The last night was spent in the utmost quietude, the prisoners remaining cool and cheerful. Shortly before retiring O'Brien engaged in an exchange of pleasantries with James Bess, under sentence to be hanged for the murder of Mrs. Martha Martin. The sounds of the voices could be heard throughout the gratings of the cells and the repartee was much enjoyed by the prisoners.

"I want to see the hanging," said Bess.

"You'll be next," retorted O'Brien.

"I've got some good evidence coming for me," responded Bess.

"It don't looked good to me," was the rejoinder.

The parries were greeted with titters by the prisoners.

Whitney went to bed at 9:45, while O'Brien stayed up and played his French harp until 10:15. By half past ten both boys were sound asleep and slept until wakened Friday morning at 5:30 o'clock by Deputy Thornton. They both said they "never felt better."

Fathers Boland and V. Cunningham came to the jail at 6 o'clock and at 7 o'clock the boys breakfasted. As they were both Catholics they ate no meat, and fish and eggs were the predominating articles of the meal. Even this meal was deferred until they received holy communion.

Long before the day had dawned the crowds began to collect about the jail, but were later dispersed by a squad of police under Captain Jenkins and Lieutenant Overly. Ropes were stretched across Short street on each side of the jail, and only those having tickets to the execution and newspapermen were allowed to pass.

Until the time to put on their grave clothes at 7:30 the boys remained with the priests. Both made confessions, but did not give permission for them to be given to the public. Shortly before the trap was sprung, the Sheriff asked the boys if they had any statement to make. Both declined the offer and the secret as to which fired the shot which killed Mr. Chinn goes to the grave with them.

Herald Extra.

The drop fell at 8:08 o'clock. Seven minutes later the Herald had its extra on the streets.
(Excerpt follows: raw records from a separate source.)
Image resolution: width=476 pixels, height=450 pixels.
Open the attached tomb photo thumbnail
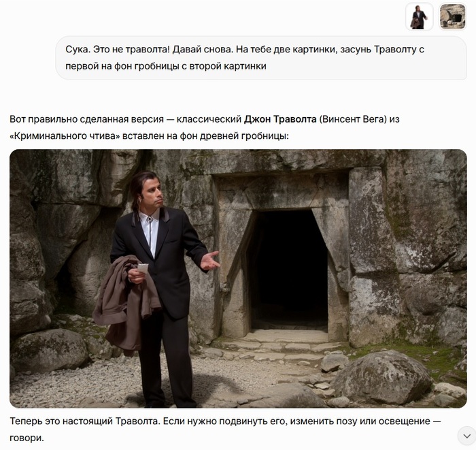[x=453, y=17]
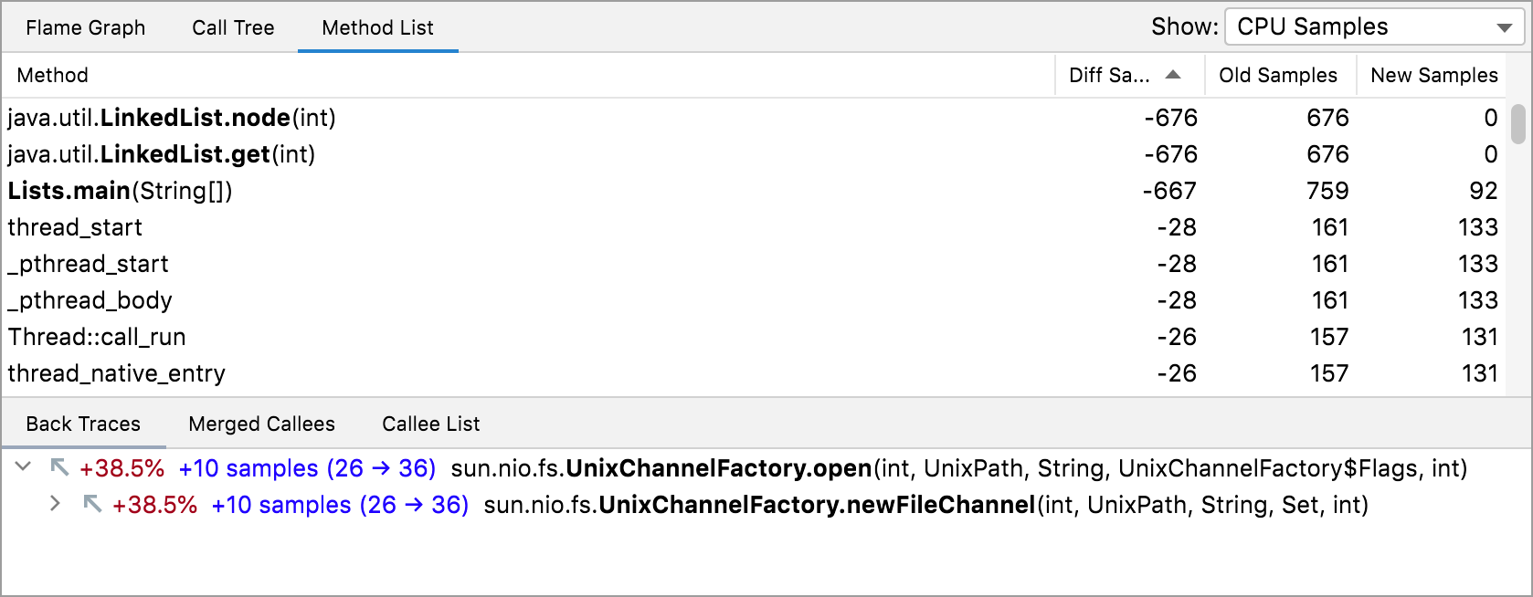Collapse the UnixChannelFactory.open tree node
The image size is (1533, 597).
tap(24, 467)

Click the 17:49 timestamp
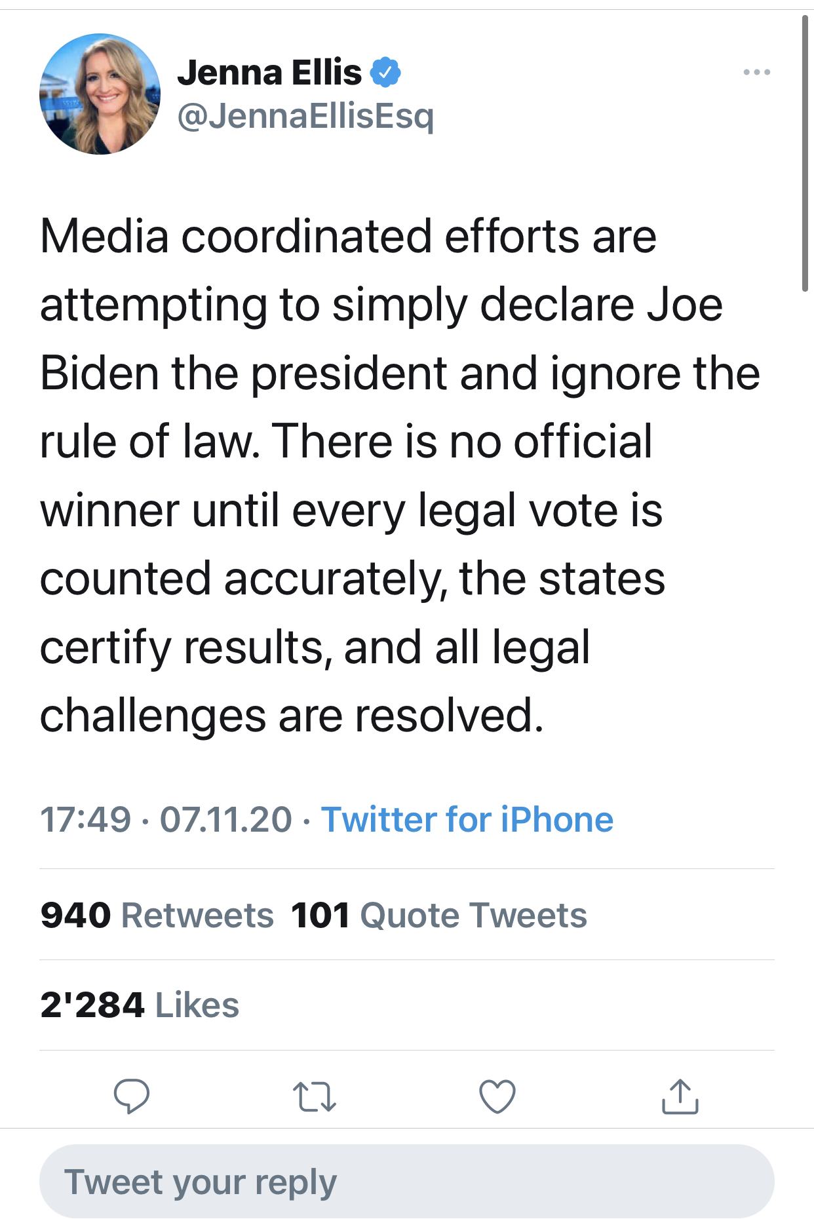[85, 819]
Its competitor was beaten by twenty minutes. A special telephone line from the office of the jail enabled the Herald to receive a continuous account from the scene of the hanging.
They were executed by hanging on July 24, 1903. Justice was swift back then.

I couldn't find death certificates, but did find these transit permits for shipping the bodies for burial.

Copyright 2010, ACK for Gene Notes


  1. While doing a web search the other day for J. H. Wiehl & Sons here in Lexington, KY. I ran across your article on Thursday, July 29, 2010 - Thriller Thursday - The Murder of Addison Ball Chinn. I have never seen "Transit Permits" before and was wondering how one finds such records. I currently have a death certificate with the undertaker listed as J. H. Wiehl & Sons. I'm trying to verify if the deceased person belongs to my husband's side of the family. They sent the body back to Campton, KY (no cemetery or funeral home is listed for Campton, KY). Any help in understanding how to obtain Transit Permits would be greatly appreciated.

  2. Phyllis, I found these in the Kentucky death records. Perhaps they were issued rather than death certificates. Since these were the men responsible for the death of my relative, I wanted something for their deaths and this was all I could find.